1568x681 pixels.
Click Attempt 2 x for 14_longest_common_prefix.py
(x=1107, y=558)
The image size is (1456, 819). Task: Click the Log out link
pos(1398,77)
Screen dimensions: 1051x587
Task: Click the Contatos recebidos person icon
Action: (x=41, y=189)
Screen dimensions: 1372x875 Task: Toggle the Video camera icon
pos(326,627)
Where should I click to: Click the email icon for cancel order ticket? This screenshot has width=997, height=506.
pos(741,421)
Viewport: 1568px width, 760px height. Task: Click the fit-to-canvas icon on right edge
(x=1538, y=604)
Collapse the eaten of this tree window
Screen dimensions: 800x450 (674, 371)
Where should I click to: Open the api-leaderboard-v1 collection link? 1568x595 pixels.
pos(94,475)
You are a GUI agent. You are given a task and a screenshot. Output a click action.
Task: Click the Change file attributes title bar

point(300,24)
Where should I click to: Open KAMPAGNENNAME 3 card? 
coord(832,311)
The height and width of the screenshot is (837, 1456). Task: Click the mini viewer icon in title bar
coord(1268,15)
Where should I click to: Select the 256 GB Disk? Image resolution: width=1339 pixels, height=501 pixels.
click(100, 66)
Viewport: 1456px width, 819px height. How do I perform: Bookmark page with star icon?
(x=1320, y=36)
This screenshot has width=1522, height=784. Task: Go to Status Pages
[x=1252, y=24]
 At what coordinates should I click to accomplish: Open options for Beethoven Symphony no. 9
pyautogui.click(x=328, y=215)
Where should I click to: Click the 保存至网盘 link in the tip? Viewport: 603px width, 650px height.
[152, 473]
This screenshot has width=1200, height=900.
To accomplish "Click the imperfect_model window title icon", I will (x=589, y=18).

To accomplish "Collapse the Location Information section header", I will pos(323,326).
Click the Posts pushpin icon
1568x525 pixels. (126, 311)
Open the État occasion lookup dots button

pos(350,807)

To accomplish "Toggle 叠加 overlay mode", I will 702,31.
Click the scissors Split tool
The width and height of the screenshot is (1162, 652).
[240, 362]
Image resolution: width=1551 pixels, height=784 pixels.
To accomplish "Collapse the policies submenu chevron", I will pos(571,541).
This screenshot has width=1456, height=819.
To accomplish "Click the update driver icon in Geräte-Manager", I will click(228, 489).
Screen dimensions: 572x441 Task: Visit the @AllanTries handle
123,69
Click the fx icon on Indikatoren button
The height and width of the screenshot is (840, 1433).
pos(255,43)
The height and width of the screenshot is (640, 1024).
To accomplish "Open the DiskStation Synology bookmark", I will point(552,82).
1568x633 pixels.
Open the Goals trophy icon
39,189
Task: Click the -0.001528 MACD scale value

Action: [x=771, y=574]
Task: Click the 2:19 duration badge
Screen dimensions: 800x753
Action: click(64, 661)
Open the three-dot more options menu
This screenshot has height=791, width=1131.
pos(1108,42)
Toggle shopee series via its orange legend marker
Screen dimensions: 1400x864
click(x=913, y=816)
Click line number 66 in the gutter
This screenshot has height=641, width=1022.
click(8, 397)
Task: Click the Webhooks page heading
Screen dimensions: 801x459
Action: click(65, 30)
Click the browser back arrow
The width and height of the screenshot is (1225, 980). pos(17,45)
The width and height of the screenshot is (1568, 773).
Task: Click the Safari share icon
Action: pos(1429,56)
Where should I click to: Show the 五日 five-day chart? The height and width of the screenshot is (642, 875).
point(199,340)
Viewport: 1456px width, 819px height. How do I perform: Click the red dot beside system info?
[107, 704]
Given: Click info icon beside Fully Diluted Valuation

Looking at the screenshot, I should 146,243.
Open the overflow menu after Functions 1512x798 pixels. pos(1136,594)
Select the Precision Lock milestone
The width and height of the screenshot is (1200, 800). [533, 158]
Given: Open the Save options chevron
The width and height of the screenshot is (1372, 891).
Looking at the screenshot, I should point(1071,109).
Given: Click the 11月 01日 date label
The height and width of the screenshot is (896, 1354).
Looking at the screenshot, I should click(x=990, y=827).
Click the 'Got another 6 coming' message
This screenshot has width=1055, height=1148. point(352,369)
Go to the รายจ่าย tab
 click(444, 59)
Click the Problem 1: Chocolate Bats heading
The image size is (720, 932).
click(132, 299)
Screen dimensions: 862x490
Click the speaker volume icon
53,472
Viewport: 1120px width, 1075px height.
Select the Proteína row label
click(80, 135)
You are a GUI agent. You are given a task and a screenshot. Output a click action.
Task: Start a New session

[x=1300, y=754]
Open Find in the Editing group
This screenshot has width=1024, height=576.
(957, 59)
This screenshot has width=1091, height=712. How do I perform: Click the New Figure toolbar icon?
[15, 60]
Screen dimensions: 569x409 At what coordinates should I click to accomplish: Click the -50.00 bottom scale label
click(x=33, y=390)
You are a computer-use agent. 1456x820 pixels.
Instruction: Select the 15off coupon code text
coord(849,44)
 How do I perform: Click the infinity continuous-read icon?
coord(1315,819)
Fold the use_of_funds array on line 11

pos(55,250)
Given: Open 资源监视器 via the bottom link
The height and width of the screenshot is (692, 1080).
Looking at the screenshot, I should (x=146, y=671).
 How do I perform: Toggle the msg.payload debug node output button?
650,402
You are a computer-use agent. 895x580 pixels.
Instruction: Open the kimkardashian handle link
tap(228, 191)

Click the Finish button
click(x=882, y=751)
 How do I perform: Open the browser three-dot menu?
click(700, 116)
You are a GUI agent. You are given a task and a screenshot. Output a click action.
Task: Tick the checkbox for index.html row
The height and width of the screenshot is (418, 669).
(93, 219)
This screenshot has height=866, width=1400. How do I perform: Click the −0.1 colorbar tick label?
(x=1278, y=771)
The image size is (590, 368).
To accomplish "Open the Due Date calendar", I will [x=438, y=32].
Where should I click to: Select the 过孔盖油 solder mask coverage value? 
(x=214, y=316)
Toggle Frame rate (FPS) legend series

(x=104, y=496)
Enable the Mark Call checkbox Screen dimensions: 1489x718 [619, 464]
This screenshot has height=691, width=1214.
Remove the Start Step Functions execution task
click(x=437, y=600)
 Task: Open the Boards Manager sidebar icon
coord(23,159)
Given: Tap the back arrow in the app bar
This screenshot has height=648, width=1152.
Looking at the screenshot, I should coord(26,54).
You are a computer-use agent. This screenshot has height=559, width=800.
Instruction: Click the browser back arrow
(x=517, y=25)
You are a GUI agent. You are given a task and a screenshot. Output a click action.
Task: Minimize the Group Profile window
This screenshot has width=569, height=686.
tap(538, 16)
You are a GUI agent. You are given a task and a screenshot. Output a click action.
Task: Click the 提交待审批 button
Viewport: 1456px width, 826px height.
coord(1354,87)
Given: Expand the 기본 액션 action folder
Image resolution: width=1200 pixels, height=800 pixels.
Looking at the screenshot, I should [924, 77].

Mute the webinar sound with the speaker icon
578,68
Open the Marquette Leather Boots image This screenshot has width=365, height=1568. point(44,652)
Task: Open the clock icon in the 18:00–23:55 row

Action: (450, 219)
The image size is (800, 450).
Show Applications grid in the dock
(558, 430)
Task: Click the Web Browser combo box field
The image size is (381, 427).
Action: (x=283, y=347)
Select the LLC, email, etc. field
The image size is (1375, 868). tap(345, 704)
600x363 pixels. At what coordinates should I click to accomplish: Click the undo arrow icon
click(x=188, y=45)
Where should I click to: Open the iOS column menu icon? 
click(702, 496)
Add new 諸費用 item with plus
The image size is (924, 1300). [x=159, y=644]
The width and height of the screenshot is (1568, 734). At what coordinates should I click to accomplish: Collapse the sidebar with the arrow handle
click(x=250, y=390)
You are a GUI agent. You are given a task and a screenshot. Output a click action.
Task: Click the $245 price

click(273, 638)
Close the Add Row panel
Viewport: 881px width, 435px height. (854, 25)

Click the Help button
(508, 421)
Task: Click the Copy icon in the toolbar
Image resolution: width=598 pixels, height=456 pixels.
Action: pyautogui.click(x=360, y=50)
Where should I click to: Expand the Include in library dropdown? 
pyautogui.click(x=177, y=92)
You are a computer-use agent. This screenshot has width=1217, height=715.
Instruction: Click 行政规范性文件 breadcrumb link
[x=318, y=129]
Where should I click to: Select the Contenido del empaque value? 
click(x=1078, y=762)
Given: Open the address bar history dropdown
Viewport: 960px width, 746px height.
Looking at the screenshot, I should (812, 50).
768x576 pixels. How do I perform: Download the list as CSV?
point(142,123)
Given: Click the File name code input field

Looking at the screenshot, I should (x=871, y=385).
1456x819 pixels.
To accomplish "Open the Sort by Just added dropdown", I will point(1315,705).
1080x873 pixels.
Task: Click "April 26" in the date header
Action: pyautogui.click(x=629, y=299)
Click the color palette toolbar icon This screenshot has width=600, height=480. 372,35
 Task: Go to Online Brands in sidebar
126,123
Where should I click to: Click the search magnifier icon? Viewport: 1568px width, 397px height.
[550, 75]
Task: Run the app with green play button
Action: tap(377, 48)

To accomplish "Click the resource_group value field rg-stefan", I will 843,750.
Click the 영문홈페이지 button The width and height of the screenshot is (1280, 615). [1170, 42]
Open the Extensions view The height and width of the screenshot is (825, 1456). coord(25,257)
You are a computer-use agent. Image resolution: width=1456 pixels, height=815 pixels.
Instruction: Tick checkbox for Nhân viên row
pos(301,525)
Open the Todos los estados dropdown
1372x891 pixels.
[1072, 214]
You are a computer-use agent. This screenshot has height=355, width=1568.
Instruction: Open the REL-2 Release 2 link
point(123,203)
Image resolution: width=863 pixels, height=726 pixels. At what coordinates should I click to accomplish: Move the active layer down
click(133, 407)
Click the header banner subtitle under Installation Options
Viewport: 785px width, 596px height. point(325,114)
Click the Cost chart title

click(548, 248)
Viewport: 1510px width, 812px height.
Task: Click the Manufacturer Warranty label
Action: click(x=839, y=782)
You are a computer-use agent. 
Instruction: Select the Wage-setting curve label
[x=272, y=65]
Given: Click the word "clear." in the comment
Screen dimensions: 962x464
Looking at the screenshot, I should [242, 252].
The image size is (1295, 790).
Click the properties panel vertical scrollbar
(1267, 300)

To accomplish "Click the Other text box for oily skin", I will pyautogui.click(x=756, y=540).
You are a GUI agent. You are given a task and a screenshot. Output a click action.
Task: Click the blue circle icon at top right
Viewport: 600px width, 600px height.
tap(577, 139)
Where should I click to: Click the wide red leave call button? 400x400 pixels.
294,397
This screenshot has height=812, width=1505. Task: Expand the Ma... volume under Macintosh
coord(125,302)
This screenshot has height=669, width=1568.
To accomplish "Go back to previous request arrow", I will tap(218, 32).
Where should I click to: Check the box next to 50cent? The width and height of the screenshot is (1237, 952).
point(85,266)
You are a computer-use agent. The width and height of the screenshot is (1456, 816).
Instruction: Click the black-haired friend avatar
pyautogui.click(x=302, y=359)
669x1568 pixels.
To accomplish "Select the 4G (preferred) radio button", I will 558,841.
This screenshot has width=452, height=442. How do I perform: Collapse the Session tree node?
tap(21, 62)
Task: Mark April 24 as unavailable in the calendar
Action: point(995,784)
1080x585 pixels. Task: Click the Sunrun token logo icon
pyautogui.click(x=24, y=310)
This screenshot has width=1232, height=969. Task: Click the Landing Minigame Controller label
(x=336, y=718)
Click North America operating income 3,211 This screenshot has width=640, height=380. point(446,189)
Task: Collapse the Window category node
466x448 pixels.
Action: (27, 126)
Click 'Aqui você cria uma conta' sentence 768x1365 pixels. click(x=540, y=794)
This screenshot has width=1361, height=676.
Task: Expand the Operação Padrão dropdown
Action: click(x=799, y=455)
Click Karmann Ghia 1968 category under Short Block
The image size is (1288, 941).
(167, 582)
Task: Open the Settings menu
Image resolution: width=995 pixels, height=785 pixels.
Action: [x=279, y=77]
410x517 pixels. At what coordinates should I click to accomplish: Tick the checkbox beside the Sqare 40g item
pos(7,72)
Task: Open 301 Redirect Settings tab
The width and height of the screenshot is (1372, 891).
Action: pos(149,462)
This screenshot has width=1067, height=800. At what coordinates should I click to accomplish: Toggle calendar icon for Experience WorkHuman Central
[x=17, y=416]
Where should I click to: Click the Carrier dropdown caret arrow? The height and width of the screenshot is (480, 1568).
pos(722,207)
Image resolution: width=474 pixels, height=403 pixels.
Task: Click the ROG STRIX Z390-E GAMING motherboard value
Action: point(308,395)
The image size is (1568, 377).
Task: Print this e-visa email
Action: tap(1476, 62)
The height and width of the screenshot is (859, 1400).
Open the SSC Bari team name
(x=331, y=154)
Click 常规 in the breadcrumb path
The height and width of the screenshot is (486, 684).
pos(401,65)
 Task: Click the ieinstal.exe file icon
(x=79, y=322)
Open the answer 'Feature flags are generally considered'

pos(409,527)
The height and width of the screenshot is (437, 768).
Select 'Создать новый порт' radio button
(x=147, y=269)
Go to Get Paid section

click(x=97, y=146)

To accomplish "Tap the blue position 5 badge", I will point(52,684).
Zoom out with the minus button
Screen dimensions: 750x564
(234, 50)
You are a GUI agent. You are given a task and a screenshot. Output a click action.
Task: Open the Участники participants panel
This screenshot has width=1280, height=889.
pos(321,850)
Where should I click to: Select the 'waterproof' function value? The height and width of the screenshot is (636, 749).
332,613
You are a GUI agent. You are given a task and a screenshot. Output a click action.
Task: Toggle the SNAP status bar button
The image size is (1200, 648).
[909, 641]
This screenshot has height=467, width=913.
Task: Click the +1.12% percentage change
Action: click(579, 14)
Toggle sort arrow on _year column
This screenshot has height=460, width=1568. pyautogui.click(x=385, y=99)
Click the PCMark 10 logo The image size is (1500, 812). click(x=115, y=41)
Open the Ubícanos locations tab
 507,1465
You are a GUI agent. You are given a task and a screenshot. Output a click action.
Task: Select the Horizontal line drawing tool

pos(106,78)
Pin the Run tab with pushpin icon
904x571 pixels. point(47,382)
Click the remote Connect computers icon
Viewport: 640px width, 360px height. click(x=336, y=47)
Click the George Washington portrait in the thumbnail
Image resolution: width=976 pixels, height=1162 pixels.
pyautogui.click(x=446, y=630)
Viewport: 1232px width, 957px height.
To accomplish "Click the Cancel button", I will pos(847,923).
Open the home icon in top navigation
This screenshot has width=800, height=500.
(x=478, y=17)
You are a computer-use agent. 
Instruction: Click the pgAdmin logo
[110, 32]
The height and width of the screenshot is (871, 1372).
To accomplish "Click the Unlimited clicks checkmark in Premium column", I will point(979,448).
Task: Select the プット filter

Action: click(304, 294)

* WORK INSTRUCTIONS *
Rewrite the entries as a Markdown table with the columns Row and Line, numbering each row. Include everything from the line containing "Click the Finish button" down to the line containing "click(x=437, y=600)", both included, and leave out blank lines.

* THE REPLY *
| Row | Line |
|---|---|
| 1 | Click the Finish button |
| 2 | click(x=882, y=751) |
| 3 |  How do I perform: Open the browser three-dot menu? |
| 4 | click(700, 116) |
| 5 | You are a GUI agent. You are given a task and a screenshot. Output a click action. |
| 6 | Task: Tick the checkbox for index.html row |
| 7 | The height and width of the screenshot is (418, 669). |
| 8 | (93, 219) |
| 9 | This screenshot has height=866, width=1400. How do I perform: Click the −0.1 colorbar tick label? |
| 10 | (x=1278, y=771) |
| 11 | The image size is (590, 368). |
| 12 | To accomplish "Open the Due Date calendar", I will [x=438, y=32]. |
| 13 | Where should I click to: Select the 过孔盖油 solder mask coverage value?  |
| 14 | (x=214, y=316) |
| 15 | Toggle Frame rate (FPS) legend series |
| 16 | (x=104, y=496) |
| 17 | Enable the Mark Call checkbox Screen dimensions: 1489x718 [619, 464] |
| 18 | This screenshot has height=691, width=1214. |
| 19 | Remove the Start Step Functions execution task |
| 20 | click(x=437, y=600) |